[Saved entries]
::::::::

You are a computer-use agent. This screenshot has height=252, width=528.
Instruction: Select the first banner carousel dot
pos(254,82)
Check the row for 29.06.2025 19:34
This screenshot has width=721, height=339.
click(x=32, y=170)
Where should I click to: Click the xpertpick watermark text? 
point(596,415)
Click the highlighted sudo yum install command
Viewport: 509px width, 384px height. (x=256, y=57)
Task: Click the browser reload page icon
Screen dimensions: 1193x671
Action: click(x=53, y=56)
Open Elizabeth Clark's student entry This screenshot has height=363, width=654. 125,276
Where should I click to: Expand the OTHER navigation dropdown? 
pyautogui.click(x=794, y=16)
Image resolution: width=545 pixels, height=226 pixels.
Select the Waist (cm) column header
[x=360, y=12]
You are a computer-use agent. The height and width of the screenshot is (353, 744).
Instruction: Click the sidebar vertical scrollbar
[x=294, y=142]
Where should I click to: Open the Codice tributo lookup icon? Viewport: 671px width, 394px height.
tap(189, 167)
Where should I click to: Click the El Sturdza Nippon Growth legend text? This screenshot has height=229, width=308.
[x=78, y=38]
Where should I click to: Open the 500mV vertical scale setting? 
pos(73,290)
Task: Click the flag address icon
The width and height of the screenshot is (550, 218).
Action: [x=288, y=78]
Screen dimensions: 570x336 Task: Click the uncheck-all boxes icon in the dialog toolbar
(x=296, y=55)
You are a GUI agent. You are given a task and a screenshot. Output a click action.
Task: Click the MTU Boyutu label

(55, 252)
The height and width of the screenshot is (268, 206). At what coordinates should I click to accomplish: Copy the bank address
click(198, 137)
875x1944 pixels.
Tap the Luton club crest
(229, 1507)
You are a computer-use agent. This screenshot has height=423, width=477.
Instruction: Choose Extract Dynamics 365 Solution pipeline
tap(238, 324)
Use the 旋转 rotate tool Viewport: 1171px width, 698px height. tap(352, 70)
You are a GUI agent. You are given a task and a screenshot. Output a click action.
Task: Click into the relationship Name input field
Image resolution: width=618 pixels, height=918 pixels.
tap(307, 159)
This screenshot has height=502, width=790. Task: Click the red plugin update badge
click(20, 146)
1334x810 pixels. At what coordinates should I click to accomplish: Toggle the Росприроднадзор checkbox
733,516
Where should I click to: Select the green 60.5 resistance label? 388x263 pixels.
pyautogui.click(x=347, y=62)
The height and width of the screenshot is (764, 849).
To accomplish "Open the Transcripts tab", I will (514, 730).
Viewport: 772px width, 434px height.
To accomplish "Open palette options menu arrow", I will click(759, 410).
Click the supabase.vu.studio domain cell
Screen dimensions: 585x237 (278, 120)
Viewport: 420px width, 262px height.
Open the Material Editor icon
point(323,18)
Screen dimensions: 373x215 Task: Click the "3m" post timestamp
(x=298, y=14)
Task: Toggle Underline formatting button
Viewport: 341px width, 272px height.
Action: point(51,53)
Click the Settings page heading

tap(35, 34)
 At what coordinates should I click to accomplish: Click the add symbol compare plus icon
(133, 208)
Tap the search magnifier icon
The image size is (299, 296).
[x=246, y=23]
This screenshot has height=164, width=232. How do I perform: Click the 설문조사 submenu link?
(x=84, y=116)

::::::::

**WHAT TO PRODUCE:** Please copy each line of the records above in which the word "computer" can be found.

**COMPLETED TASK:**
You are a computer-use agent. This screenshot has height=252, width=528.
You are a computer-use agent. The height and width of the screenshot is (353, 744).
You are a computer-use agent. This screenshot has height=423, width=477.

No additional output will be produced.